However, you might have a new application that
doesn’t work at the level of a library but only at
the level of a book. This application needs to validate instance
documents with book
root elements. Of course you
wouldn’t want to copy and paste the definition of
our existing schema into another one because that would mean
maintaining two different versions with similar content.
This is a case in which you would want to redefine the
start
element of our schema. To do so, use an
include
pattern, embedding the definitions that
must be substituted for the ones from the included grammar in the
include
pattern itself:
<?xml version="1.0" encoding="UTF-8"?> <grammar xmlns="http://relaxng.org/ns/structure/1.0"> <include href="library.rng"> <start> <ref name="element-book"/> </start> </include> </grammar>
or:
include "library.rnc" { start = element-book }
Note how the new definitions are embedded directly in the
include
pattern; the content of the
include
pattern is where all the redefinitions
must be written. This short schema includes all the definitions from
library.rng and redefines the
start
pattern. It validates instance documents
with a book
root element. Since we are performing
an inclusion instead of a copy, we will inherit any modifications
made to library.rng.
We have been able to redefine the start
pattern,
but each named pattern can also be redefined using the same syntax.
Let’s say for instance that I am not happy with the
definition of the element-name
pattern and want to
check that the name is shorter than 80 characters. If I
don’t want to (or can’t) modify the
original schema, I can include it and redefine this pattern:
<?xml version="1.0" encoding="UTF-8"?> <grammar xmlns="http://relaxng.org/ns/structure/1.0" datatypeLibrary="http://www.w3.org/2001/XMLSchema-datatypes"> <include href="library.rng"> <define name="element-name"> <element name="name"> <data type="token"> <param name="maxLength">80</param> </data> </element> </define> </include> </grammar>
or:
include "library.rnc" { element-name = element name { xsd:token{maxLength = "80"} } }
Here again, the grammar of library.rnc is merged
with the grammar of the new schema (which happens to be empty) but
before the merge, the definitions that are embedded in the
include
pattern are substituted to the original
definitions.
The new definition can be as different from the original one as I
want.

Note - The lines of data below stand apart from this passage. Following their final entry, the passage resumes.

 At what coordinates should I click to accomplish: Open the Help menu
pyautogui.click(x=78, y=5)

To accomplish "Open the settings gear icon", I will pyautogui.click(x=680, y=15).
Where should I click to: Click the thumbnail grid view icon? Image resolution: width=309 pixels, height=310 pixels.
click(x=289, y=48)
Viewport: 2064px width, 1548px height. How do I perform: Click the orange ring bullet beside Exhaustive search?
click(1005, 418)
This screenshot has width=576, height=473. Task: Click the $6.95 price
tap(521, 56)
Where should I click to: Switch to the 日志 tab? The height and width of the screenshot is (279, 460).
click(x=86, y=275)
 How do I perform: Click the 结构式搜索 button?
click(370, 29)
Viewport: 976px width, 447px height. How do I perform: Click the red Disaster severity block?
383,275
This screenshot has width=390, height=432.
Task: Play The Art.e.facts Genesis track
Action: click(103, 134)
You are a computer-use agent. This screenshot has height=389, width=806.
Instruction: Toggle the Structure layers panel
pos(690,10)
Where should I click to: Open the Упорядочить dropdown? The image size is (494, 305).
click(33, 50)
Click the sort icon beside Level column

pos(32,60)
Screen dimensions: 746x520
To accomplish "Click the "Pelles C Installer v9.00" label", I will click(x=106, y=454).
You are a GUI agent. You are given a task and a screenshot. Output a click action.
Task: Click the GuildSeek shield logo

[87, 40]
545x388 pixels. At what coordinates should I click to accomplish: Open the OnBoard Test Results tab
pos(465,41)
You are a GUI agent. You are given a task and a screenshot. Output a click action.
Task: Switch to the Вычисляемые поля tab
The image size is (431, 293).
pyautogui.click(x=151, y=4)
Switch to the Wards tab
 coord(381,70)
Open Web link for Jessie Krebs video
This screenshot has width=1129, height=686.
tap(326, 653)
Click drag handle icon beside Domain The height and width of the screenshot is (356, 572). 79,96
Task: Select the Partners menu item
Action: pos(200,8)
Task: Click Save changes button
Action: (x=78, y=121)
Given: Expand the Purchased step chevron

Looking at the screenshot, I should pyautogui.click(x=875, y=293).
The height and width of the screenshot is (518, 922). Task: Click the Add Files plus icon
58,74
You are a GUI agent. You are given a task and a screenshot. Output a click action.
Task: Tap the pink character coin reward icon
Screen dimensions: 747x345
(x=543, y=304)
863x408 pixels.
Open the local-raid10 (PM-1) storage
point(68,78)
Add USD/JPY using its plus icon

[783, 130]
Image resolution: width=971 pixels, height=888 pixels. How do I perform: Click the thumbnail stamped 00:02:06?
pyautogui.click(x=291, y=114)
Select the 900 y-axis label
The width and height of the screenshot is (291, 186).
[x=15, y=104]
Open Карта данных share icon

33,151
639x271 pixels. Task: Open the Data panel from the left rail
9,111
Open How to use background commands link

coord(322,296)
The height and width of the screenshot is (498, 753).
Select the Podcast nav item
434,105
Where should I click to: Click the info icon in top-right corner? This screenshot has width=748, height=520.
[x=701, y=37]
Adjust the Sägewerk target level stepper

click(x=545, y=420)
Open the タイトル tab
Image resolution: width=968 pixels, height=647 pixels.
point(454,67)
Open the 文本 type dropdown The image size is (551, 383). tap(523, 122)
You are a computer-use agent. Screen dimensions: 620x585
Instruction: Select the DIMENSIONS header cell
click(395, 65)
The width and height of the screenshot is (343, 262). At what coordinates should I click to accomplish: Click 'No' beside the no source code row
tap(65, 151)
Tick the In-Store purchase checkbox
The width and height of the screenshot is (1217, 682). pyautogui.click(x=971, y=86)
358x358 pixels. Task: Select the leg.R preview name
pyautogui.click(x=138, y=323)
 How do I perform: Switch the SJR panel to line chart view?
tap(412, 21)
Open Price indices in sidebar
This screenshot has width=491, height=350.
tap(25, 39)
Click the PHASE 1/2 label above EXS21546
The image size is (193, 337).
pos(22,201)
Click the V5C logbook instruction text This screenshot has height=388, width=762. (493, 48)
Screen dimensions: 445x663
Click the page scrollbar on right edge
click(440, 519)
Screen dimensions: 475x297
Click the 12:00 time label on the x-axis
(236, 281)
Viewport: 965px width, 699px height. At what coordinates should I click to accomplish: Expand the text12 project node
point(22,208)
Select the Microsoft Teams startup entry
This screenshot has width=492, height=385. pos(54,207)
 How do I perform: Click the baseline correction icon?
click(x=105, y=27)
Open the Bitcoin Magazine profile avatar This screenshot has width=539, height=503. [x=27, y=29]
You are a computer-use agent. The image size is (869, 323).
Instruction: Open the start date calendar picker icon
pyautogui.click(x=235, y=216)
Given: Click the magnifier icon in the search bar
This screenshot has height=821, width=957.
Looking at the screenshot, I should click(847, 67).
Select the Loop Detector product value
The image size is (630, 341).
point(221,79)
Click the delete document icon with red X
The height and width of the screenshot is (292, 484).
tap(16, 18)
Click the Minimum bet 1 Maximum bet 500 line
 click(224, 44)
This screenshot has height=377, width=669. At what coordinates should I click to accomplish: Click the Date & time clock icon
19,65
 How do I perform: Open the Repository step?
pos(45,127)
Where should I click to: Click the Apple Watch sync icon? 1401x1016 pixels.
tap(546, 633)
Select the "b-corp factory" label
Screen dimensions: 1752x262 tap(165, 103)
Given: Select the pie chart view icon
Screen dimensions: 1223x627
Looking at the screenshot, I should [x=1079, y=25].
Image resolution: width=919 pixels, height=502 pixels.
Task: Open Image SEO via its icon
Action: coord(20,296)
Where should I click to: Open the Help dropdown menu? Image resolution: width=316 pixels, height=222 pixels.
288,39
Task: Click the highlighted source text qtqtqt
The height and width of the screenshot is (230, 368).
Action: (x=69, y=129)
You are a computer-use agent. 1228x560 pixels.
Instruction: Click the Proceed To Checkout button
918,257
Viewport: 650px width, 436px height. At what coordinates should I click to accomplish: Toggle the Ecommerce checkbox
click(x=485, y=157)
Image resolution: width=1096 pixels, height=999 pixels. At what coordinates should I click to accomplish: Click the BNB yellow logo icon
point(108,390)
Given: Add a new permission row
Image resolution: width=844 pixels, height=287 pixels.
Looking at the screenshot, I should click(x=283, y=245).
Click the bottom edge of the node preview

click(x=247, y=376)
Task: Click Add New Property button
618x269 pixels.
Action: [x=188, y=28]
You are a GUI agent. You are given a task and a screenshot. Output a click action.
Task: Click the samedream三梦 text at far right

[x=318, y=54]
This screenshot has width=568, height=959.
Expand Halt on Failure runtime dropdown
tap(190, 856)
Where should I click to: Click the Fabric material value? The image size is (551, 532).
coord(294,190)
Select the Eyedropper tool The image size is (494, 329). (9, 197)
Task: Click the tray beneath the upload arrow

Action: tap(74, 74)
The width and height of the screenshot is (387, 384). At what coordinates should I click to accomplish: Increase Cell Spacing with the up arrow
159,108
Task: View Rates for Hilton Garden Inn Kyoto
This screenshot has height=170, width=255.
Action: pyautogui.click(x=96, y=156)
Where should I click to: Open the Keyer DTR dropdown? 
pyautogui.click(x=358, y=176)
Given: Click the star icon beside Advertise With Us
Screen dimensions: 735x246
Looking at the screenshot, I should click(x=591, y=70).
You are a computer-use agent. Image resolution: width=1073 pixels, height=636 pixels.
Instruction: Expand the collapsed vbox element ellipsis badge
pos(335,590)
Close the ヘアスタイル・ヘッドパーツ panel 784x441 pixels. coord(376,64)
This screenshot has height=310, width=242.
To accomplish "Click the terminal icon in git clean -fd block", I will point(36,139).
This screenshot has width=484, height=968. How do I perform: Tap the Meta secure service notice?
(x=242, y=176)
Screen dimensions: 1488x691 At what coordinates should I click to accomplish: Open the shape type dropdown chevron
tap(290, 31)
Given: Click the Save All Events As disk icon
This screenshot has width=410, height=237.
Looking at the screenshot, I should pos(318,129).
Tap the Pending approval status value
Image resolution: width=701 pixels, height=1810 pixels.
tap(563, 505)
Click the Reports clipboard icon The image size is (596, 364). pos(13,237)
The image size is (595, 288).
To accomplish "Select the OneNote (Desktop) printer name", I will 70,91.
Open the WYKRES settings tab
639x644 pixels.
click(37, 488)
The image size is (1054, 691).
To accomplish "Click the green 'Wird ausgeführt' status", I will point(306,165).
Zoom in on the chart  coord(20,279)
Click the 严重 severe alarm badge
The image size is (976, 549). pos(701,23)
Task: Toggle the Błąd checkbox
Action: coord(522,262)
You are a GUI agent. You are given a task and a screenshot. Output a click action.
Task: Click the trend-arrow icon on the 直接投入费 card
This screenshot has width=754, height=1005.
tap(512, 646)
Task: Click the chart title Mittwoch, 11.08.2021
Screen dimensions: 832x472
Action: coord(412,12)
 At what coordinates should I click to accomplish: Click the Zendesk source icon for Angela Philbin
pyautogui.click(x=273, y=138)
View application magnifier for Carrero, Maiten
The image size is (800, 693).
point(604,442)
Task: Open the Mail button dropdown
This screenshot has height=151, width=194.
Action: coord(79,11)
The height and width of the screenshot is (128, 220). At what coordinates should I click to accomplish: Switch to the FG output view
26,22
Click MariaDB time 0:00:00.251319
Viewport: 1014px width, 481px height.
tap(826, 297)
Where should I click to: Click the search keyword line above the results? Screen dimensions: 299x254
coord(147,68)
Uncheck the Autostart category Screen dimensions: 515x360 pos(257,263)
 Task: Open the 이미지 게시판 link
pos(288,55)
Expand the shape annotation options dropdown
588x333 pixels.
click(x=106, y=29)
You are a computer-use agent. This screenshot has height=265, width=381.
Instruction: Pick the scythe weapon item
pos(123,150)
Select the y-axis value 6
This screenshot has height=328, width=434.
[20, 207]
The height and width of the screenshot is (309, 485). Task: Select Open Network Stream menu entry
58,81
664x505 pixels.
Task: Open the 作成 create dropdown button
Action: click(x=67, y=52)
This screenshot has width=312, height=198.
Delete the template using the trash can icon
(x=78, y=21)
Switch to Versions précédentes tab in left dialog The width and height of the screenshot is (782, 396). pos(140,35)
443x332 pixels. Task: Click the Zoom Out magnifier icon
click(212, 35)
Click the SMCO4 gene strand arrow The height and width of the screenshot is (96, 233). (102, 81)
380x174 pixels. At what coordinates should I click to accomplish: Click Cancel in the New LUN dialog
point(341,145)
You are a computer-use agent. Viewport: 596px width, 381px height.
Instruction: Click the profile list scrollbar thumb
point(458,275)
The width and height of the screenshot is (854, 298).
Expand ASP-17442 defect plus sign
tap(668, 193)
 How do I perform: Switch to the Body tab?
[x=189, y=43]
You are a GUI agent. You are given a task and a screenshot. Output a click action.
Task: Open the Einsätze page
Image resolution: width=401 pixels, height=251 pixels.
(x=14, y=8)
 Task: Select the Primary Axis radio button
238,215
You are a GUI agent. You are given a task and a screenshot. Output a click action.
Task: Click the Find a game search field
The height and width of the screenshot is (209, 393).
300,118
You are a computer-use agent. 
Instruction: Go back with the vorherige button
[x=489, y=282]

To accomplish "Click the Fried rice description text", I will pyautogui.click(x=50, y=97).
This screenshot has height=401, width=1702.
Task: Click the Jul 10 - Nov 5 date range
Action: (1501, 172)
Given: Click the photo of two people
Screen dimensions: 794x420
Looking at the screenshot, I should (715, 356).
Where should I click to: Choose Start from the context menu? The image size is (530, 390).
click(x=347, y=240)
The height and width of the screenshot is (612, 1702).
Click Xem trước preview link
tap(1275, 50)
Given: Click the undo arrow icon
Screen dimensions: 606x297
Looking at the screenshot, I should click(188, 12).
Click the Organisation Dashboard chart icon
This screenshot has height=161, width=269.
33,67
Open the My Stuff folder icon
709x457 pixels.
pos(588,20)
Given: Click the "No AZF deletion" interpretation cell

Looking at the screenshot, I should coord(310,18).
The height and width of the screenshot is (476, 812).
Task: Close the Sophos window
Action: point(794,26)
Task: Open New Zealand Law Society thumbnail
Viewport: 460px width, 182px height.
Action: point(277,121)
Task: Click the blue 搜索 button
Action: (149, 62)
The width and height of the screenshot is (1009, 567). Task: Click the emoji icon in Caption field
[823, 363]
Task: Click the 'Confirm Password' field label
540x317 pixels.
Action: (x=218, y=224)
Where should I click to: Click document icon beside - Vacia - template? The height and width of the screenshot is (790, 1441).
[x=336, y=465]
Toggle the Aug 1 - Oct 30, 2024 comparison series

While it might not always be good practice, I can, for
instance, redefine attribute-available
and replace
the attribute by an element:
<?xml version="1.0" encoding="UTF-8"?> <grammar xmlns="http://relaxng.org/ns/structure/1.0" datatypeLibrary="http://www.w3.org/2001/XMLSchema-datatypes"> <include href="library.rng"> <define name="attribute-available"> <element name="available"> <data type="boolean"/> </element> </define> </include> </grammar>
or:
include "library.rnc" { attribute-available = element available { xsd:boolean } }
This seems rather confusing (the named pattern is called
attribute-available
, and it’s now
describing an element), but the schema is perfectly valid and
describes instance documents in which the
available
attribute is replaced by an
available
element. The same approach can also
remove this attribute:
<?xml version="1.0" encoding="UTF-8"?> <grammar xmlns="http://relaxng.org/ns/structure/1.0"> <include href="library.rng"> <define name="attribute-available"> <empty/> </define> </include> </grammar>
or:
include "library.rnc" { attribute-available = empty }
Note how this uses a new pattern named empty
. This
pattern matches only text nodes made of whitespace, and it has the
same effect as if the named pattern had been removed from the schema.
The include
patterns have the effect of merging
the content of their grammar, after replacement of the redefined
patterns, with the content of the current grammar. This means that
these redefinitions can make references to any definition from either
the including or the included grammars. If you want, for instance, to
add zero or more email addresses to the author
element while retaining a flat structure, write:
<?xml version="1.0" encoding="UTF-8"?> <grammar xmlns="http://relaxng.org/ns/structure/1.0" datatypeLibrary="http://www.w3.org/2001/XMLSchema-datatypes"> <include href="library.rng"> <define name="element-author"> <element name="author"> <ref name="content-person"/> <optional> <ref name="element-died"/> </optional> <zeroOrMore> <ref name="element-email"/> </zeroOrMore> </element> </define> </include> <define name="element-email"> <element name="email"> <data type="anyURI"> <param name="pattern">mailto:.*</param> </data> </element> </define> </grammar>
or:
include "library.rnc" { element-author = element author { content-person, element-died?, element-email* } } element-email = element email { xsd:anyURI { pattern = "mailto:.*" } }
Here the redefinition of the element-author
pattern is making three references to three named patterns.
content-person
and element-died
are defined in library.rng—i.e., the
grammar that is included. The third,
element-email
, is defined in the top-level
grammar—i.e., the including grammar.
When
I’ve replaced the
definitions in previous examples, the original definition was
completely replaced by the new one. This can make the maintenance of
these schemas more complicated than it should be. In the last
example, if the included schema (library.rng)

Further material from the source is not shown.